-------- DOCUMENT PASSAGE

Besides, most of the big laughs come from supporting players like Erlich (who is humbled in a big way this season, when he’s not locked in a season-long feud with English-challenged tenant Jian-Yang) and Dinesh vs. Gilfoyle (it’s not much of a contest between the best frenemies…Pakistani Denzel Dinesh needs a win badly against Gilfoyle). Meanwhile, Jared can always be relied upon to drop a juicy nugget of weirdness into each episode. Season 3 taught us that Jared has no idea what day his birthday is and that, as a child, he imagined sharing a room with Harriet Tubman. Also, there’s this jacket. Then there’s Gavin, who goes to comically unscrupulous lengths to remain on top…and resorts to animal cruelty to make his point. (I promise it’s much, much funnier than it sounds.) The women on the show — most notably Amanda Crew’s level-headed Monica and her emotionally-challenged boss Laurie Bream (Suzanne Cryer) — still don’t get to have anywhere near as much fun as the dudes, but they took baby steps toward becoming more interesting this season.
The Pied Piper crew experiences a bunch of ups and downs as they weigh the benefits of sacrificing the things that make their product special so everyone can make more money now. That refusal to dumb things down extends to everyone involved with this show; season 3 of Silicon Valley started strong and stayed reliably excellent through its triumphant finale.
Silicon Valley: The Complete Third Season is presented in its original aspect ratio of 1.78:1. The 1080p image is arrived at with an AVC MPEG-4 codec at an average of 28 mbps. The show continues to primarily be set in perpetually sunny Palo Alto, which results in a bright, clean, blemish-free presentation that is thoroughly pleasing to look at. Season 3 brought some extra pops of color once the Pied Piper crew upgraded their work space early on in this run of episodes. No need to fret: the show still spends plenty of time in Erlich’s grody, fratty incubator, which highlights this Blu-ray release’s fine detail. Once again, this is a pretty straightforward modern HD presentation done exceedingly well.

----------------

▸ TASKS FOR THIS EXERCISE:
[1] According to the Silicon Valley season 3 review, what aspect ratio is the Blu-ray presented in?
[2] Carry on the Silicon Valley season 3 review from its last sentence.

-------- EXCERPTED RECORDS

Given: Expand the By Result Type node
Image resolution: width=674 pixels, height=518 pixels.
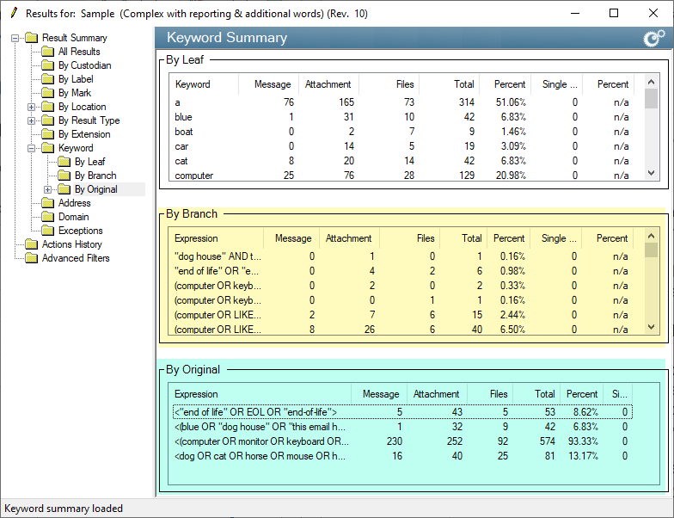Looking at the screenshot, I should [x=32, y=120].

----------------
-------- EXCERPTED RECORDS

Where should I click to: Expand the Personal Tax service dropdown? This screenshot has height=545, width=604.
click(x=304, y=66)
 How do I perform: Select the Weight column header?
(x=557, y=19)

----------------

▸ RESULTS BY TASK:
[1] 1.78:1

[2]
The DTS-HD Master Audio 5.1 track is, like most comedy series, driven by dialogue. The subs don’t usually chime in until the end credits (and the accompanying hip-hop track) start rolling. Ambient noise is a little busier (yet still understated) during sequences spent in Pied Piper’s new work space, but it’s still not a major part of this presentation. Fidelity remains fantastic and the clarity of the dialogue and punchlines — the most important part of this track — remains top-notch.
Deleted Scenes: (5:46) There are three scenes total, or one each from Eps. 1, 4, and 6. My favorite of the bunch involved Erlich and Richard (ok, mostly Erlich) riffing on cuckold porn. Otherwise, these excised bits are amusing but totally expendable. Available on Discs 1 and 2. Presented in HD.
Silicon Valley: The Complete Third Season features all 10 episodes on two discs. The show is one of the funniest on TV, but I’m disappointed that HBO put out the bare minimum in terms of special features. Past Blu-ray sets included cast commentaries, and there’s a ton of potential for extra goodies considering the effort the series puts into selling its fake world. (Like creating a workable version of the fictitious tech website Code/Rag.)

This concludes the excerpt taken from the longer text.